After 1776, the rebellious states of British North America strove to create ‘government[s] of laws, not of men.’ To achieve their goal, they composed new systems of government on paper, culminating in the creation of the US Constitution in 1787. Countless other nations and empires have followed suit. Constitution-making — successful or otherwise — is a common feature of moments of social and political upheaval in modern global history. Some constitution-makers have eradicated slavery, thrown off empire, and legislated for social justice, as in Haiti in 1805, the Cherokee Nation in 1827, India in 1950 and South Africa in 1996. Others have consolidated imperial dominion and codified racial discrimination and exploitation, as in the settler nations of the United States, Canada, Australia, New Zealand, and Rhodesia.
With the support of TORCH | The Oxford Research Centre in the Humanities, the Andrew W. Mellon Foundation, and the Quill Project at Pembroke College, this interdisciplinary conference will bring together scholars with a common interest in the process and effects of constitution-making in colonial and postcolonial polities across the world since the American Revolution.
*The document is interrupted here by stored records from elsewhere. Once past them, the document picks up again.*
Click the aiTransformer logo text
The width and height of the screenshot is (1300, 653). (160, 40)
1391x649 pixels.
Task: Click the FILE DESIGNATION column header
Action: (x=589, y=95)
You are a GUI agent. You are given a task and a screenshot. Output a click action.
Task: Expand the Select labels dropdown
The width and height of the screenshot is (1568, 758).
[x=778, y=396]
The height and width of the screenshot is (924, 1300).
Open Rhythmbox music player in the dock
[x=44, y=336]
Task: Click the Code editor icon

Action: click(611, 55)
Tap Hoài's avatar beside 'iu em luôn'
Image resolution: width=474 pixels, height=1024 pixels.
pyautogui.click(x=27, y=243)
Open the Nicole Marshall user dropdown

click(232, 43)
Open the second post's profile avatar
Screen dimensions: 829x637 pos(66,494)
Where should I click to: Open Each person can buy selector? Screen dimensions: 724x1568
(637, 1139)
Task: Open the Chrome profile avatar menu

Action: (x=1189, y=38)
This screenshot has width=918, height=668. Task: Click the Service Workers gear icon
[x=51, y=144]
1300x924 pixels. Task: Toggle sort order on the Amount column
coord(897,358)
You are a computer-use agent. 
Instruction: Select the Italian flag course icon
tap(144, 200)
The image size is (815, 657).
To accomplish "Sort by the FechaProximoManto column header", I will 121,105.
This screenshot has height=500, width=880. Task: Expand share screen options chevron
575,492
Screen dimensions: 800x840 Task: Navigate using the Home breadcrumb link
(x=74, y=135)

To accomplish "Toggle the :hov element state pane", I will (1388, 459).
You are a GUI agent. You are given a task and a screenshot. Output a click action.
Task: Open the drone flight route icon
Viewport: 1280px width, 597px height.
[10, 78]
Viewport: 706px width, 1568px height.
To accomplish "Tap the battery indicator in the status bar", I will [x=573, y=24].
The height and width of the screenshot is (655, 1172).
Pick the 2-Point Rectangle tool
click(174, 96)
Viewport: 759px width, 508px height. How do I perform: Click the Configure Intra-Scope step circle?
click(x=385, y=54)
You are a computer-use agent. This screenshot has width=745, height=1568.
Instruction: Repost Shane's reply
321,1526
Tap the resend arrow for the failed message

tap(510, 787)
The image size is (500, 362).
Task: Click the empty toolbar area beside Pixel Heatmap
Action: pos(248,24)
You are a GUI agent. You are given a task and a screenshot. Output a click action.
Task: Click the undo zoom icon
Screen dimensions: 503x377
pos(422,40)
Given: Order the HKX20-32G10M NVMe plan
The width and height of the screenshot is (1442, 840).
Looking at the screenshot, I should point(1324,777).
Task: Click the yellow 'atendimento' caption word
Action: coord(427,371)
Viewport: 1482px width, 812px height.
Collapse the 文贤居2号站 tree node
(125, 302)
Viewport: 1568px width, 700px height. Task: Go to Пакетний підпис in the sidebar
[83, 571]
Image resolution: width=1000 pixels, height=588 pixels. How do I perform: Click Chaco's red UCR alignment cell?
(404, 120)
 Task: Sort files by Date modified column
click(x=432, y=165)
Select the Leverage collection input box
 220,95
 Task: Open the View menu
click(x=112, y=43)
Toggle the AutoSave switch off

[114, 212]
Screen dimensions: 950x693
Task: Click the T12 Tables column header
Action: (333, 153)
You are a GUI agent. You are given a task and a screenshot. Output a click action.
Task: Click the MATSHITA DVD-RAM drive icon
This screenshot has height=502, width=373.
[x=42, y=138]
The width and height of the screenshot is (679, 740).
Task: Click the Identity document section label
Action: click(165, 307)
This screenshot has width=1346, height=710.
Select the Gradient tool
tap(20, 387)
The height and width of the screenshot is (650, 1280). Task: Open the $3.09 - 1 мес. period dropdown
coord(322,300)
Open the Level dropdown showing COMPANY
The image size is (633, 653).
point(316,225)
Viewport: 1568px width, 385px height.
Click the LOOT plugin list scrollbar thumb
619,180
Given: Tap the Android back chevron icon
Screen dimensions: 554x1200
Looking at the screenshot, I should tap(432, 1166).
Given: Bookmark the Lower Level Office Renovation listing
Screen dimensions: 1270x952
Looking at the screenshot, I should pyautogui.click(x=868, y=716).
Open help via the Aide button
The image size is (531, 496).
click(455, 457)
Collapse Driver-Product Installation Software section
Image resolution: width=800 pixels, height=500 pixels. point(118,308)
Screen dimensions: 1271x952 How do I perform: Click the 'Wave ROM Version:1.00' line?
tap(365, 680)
The principal focus of discussion will be on the intersection between constitution-making and identity formation.
Call for Papers
The convenors invite proposals for individual papers and panels from scholars working in history, literature, the arts, law, area studies, political science, philosophy, and digital humanities. We are looking for papers and panels on topics related to the conference theme. These may include, but are not limited to:
· The influence of Western and non-Western political thought on global constitution-making
· Settler colonies, constitutions, and empire
· Constitution-making among indigenous nations
· Imperial constitutions in European empires
· Resistance to colonial/noncolonial constitutions and constitution-making
· Decolonization and constituting new nations
· Constitutional amendment and the inclusion of Othered groups
· Artistic, literary, and cultural responses to constitution-making
· How constitutional provisions have been used to control indigenous peoples
· Gender and constitution-making
· Sexuality, LGBT+ rights, and constitutional law
· Mental and physical health and constitutions
· Violence, warfare, and coercion in the creation of constitutional settlements
· The role of public opinion and popular ratification in establishing the authority of constitutions
· The social and economic effects of constitutional change
· Crime, criminals, and constitutional rights
· Constitutions and social hierarchy
· Rights and constitutions – consideration of social, economic, religious, and civil rights in constitution-making
· National identity and the colonial/postcolonial constitution
· Constitutions and voting qualifications, for example property, literacy, and gender
· Religious influences on constitutions and their makers
· Modes and processes of constitution-making across time and space
· Constitutional Pan-Africanism and Pan-Arabism
· Radical constitutionalism and redefining imperial polities
Deadline: Sunday 17 November 2019
The conference is open to doctoral students and post-doctoral researchers from the UK or abroad, working in any field which addresses the central theme.
The registration fee will be £50 per person. There will be an optional conference dinner, and accommodation in Pembroke College, at additional cost. Estimated cost for the conference dinner is £40 per person (wine extra), while ensuite rooms with breakfast start at £75 per night.
Proposals for individual 20-minute papers should include a 300-word abstract and a 100-word biography. Panel proposals should include a 500-word description of the focus of the panel, and brief biographies of all participants. These should be received by 17th November 2019.